Thousands of updates in a day is a very low number. Do you have hard
requirements for update time, perform heavy faceting or do anything
special for this to be a cause of concern?

> Is it quicker/better to just have one big 14M index and filter the
> complexities for each website or is it better to still maintain hundreds of
> indexes so we are searching smaller one.

All else being equal, a search in a specific small index will be faster
than filtering on the large one. But as we know, all else is never
equal. A 14M document index in itself is not really a challenge for
Lucene/Solr, but this depends a lot on your specific setup. How large is
the 14M index in terms of bytes?

> Bear in mind, we get thousands of changes a day PLUS very busy search servers.

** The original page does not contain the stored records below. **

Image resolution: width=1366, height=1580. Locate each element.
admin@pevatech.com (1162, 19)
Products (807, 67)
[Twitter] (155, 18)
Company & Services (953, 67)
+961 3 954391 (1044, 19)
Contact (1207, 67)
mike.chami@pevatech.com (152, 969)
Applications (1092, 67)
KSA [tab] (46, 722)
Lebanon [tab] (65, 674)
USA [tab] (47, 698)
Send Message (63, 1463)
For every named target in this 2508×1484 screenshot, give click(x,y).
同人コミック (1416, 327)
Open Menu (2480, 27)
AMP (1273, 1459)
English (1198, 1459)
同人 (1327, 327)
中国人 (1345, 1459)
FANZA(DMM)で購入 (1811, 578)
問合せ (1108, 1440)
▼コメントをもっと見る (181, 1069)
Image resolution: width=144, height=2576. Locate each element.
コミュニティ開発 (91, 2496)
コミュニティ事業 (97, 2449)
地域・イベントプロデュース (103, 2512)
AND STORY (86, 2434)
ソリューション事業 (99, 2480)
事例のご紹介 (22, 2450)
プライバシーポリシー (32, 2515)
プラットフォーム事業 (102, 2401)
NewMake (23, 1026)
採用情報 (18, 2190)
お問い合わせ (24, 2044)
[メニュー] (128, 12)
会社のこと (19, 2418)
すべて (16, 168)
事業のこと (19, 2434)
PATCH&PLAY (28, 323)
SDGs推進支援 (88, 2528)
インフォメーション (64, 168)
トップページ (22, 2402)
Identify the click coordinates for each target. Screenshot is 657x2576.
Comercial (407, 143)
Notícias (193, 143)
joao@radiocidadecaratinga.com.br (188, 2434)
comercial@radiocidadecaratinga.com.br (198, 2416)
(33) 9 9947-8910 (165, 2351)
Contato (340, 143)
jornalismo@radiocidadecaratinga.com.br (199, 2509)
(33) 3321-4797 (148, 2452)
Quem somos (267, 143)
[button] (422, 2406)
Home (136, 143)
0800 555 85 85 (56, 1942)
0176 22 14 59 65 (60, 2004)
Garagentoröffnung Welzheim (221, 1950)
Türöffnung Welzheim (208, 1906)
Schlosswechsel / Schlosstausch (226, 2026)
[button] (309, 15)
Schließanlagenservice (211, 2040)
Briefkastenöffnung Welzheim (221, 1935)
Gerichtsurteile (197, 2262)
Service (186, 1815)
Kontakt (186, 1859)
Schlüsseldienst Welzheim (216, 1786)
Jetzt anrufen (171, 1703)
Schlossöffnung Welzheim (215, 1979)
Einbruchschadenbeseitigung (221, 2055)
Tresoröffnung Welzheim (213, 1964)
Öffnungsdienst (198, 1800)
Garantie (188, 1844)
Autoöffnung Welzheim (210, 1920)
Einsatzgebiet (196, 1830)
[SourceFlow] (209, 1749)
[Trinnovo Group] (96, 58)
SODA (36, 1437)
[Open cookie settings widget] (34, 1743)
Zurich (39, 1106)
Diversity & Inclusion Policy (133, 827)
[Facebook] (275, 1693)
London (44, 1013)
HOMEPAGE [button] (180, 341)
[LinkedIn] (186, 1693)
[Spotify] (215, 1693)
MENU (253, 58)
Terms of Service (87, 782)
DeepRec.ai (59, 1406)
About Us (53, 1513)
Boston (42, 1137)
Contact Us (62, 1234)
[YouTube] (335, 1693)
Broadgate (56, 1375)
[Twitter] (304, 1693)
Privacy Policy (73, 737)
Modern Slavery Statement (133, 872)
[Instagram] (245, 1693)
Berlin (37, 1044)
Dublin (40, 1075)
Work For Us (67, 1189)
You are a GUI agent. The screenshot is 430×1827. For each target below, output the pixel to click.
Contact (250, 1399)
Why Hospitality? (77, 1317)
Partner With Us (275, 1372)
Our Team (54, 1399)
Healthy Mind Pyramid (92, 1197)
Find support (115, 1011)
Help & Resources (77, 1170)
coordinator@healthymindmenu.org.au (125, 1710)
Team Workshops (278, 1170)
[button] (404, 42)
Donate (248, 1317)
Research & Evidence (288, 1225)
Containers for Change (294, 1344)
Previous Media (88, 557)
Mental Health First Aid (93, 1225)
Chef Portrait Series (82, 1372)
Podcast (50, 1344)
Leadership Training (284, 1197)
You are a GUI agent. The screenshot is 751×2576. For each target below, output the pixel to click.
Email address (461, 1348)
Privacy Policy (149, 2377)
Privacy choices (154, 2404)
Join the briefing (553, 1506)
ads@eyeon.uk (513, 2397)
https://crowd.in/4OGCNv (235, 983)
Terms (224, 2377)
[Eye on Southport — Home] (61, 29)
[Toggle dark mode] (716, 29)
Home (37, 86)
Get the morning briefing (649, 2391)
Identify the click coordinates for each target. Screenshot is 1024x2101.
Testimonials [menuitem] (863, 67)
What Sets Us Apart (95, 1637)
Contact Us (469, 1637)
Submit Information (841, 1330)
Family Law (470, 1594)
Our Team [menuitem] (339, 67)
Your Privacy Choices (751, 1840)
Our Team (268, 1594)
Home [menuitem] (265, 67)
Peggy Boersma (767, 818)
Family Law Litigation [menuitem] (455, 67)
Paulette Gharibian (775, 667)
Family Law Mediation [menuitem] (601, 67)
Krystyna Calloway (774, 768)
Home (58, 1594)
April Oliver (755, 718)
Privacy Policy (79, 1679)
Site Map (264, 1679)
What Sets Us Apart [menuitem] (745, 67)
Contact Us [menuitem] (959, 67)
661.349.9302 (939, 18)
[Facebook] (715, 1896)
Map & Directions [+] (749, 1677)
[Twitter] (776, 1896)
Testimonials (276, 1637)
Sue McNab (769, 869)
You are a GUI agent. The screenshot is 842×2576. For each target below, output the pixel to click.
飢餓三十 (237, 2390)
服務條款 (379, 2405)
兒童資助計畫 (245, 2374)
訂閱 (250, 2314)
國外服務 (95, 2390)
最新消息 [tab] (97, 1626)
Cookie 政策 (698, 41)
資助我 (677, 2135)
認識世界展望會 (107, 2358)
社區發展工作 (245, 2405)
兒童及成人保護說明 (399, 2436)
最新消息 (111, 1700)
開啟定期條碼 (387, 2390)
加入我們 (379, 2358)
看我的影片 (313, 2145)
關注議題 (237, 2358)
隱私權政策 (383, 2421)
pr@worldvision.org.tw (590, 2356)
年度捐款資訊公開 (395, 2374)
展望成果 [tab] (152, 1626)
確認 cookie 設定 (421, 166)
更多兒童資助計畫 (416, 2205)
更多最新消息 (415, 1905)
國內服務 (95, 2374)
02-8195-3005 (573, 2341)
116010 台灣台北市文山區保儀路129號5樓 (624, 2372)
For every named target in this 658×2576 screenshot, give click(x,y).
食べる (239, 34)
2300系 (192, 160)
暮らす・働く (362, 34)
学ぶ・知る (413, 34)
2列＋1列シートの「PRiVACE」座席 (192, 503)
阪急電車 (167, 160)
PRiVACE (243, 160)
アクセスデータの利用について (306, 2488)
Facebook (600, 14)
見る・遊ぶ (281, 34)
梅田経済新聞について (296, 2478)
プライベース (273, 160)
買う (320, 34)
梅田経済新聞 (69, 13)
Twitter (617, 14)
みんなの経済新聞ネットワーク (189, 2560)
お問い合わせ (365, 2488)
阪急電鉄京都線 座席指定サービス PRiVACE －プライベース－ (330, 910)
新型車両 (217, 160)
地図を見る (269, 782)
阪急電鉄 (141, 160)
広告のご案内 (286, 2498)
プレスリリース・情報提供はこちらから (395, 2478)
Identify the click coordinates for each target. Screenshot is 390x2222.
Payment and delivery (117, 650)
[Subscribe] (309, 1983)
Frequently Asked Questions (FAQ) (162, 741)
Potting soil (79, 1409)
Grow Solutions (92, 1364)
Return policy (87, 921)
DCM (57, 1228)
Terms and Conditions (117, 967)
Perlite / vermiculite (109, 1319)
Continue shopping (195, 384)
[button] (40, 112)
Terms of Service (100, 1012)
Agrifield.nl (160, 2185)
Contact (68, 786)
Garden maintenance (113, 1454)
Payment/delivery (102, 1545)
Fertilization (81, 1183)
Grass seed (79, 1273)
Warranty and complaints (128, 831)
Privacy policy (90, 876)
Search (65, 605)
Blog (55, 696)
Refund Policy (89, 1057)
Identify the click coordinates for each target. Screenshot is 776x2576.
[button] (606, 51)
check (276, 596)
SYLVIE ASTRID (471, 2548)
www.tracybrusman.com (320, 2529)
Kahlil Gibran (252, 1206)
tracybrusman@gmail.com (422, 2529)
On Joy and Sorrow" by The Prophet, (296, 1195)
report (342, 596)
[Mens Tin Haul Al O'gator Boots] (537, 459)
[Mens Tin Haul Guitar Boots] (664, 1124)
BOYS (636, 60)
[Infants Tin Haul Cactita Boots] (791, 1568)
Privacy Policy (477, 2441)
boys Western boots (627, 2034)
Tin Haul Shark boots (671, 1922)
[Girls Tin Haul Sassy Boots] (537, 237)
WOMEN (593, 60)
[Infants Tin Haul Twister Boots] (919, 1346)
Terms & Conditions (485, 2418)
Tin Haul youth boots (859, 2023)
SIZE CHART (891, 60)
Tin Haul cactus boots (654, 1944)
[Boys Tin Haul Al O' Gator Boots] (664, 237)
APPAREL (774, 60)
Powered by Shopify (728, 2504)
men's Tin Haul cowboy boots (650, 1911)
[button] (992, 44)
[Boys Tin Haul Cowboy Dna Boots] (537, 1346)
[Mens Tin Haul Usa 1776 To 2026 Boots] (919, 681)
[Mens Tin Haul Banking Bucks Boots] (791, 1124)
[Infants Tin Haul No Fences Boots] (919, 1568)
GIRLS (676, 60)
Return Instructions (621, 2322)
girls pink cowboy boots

How many queries/second are we talking about here? What is a typical
query (faceting, grouping, special processing...)?

Regards,
Toke Eskildsen, State and University Library, Denmark

Re: Newbie Question: Master Index or 100s Small Index

Posted by Shawn Heisey <so...@elyograg.org>.

On 3/19/2014 4:55 AM, Colin R wrote:
> My question is an architecture one.
>
> These photos are currently indexed and searched in three ways.
>
> 1: The 14M pictures from above are split into a few hundred indexes that
> feed a single website. This means index sizes of between 100 and 500,000
> entries each.
>
> 2: 95% of these same photos are also wanted for searching on a global site.
> Index size of 12M plus.
>
> 3: 80% of these same photos are also required for smaller group sites. Index
> sizes of between 400K and 4M.
>
> We currently make changes the single indexes and then merge into groups and
> global. Due to the size of the numbers, is it worth changing or not.
>
> Is it quicker/better to just have one big 14M index and filter the
> complexities for each website or is it better to still maintain hundreds of
> indexes so we are searching smaller one. Bear in mind, we get thousands of
> changes a day PLUS very busy search servers.

My primary use for Solr is an archive of 92 million documents, most of 
which are photos.  We have thousands of new photos every day.  I haven't 
been cleared to mention what company it's for.

This screenshot of my status servlet page answers tons of questions 
about my index, but if you have additional questions, ask:

https://www.dropbox.com/s/6p1puq1gq3j8nln/solr-status-servlet.png

Here are some details about each host that you cannot see in the 
screenshot: 6 SATA disks in RAID10 with 3TB of usable space.  64GB of 
RAM.  Dual quad-core Intel E54xx series CPUs.Chain A is running Solr 
4.2.1 on Java 6, chain B is running Solr 4.6.1 on Java 7, with some 
additional plugin software that increases the index size.  There is one 
Solr process per host, with a 6GB heap.

As long as you index fields that can be used to filter searches 
according to what a user is allowed to see, I don't see any problem with 
putting all of your data into one index.The main thing you'll want to be 
sure of is that you have enough RAM to effectively cache your index.  
Because you have SSD, you probably don't need to have enough RAM to 
cache ALL of the index data, but it wouldn't hurt.  With 36GB of RAM per 
machine, you will probably have enough.

Thanks,
Shawn